‘SymJack’ Attack Turns AI Coding Agents Into Supply Chain Attack Delivery Systems
Researchers disclosed 'SymJack', an attack technique that exploits AI coding agents by using malicious repositories and disguised symlinks to silently install attacker-controlled MCP servers.
Security researchers have disclosed a novel attack technique dubbed 'SymJack' that weaponizes AI coding agents — tools like GitHub Copilot, Cursor, and Codeium — as unwitting delivery vehicles for supply chain attacks. By planting malicious repositories and exploiting how these agents resolve symbolic links (symlinks), attackers can trick the AI into silently installing attacker-controlled MCP (Model Context Protocol) servers. Once installed, these rogue servers can steal secrets, compromise CI/CD pipelines, and inject malicious code into the developer's environment without the user's knowledge.
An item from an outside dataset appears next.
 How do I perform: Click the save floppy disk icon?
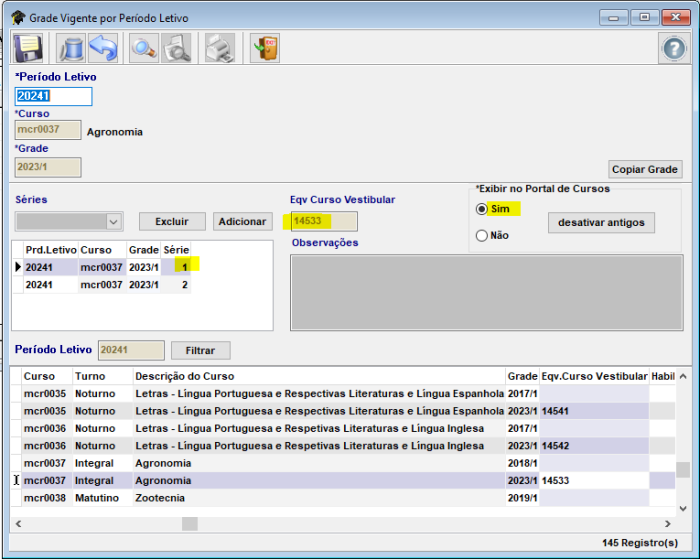pyautogui.click(x=27, y=48)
The attack targets a fundamental trust assumption: that AI coding agents can safely traverse repository structures and follow symlinks. In a SymJack attack, a developer or AI agent clones a repository that appears benign but contains carefully crafted symlinks pointing to attacker-controlled external resources. When the AI agent processes the repository — for example, to answer a coding question or generate a patch — it follows the symlink and unknowingly executes code or installs an MCP server from the attacker's infrastructure. The technique is particularly insidious because the malicious activity happens in the background, with no visible indication to the user.
MCP servers are a core component of modern AI coding assistants, responsible for providing context, fetching documentation, and executing tool calls. By compromising this channel, attackers gain a persistent foothold inside the developer's environment. From there, they can exfiltrate API keys, cloud credentials, and source code; tamper with build outputs; or inject backdoors into the software being developed. The researchers demonstrated that SymJack can be used to silently modify CI/CD pipeline configurations, effectively turning the AI agent into a supply chain attack vector that propagates malicious code downstream to end users.
The attack is especially dangerous because it bypasses traditional security controls. Code review tools and antivirus software typically scan the contents of files, not the symlink resolution behavior of AI agents. Moreover, the malicious repository can be hosted on legitimate platforms like GitHub, making it difficult for developers to distinguish between a helpful open-source project and a trap. The researchers noted that the technique works against multiple AI coding agents, suggesting a systemic vulnerability in how these tools handle file system operations.
In response to the disclosure, major AI coding assistant vendors have been notified and are working on mitigations. Recommended defenses include restricting symlink resolution in AI agents, validating the origin of MCP server connections, and implementing sandboxing for agent-executed code. Developers are advised to carefully review repositories before allowing AI agents to process them, and to monitor for unexpected MCP server connections or outbound network traffic from their development environments.
The SymJack attack highlights a growing class of threats that target the AI supply chain — the ecosystem of models, plugins, and agents that developers increasingly rely on. As AI coding assistants become more autonomous and deeply integrated into software development workflows, they also expand the attack surface. This research serves as a reminder that the same features that make AI agents powerful — their ability to navigate complex codebases and execute actions on behalf of users — can be subverted to cause harm. The security community will need to develop new trust models and runtime protections to keep pace with these evolving threats.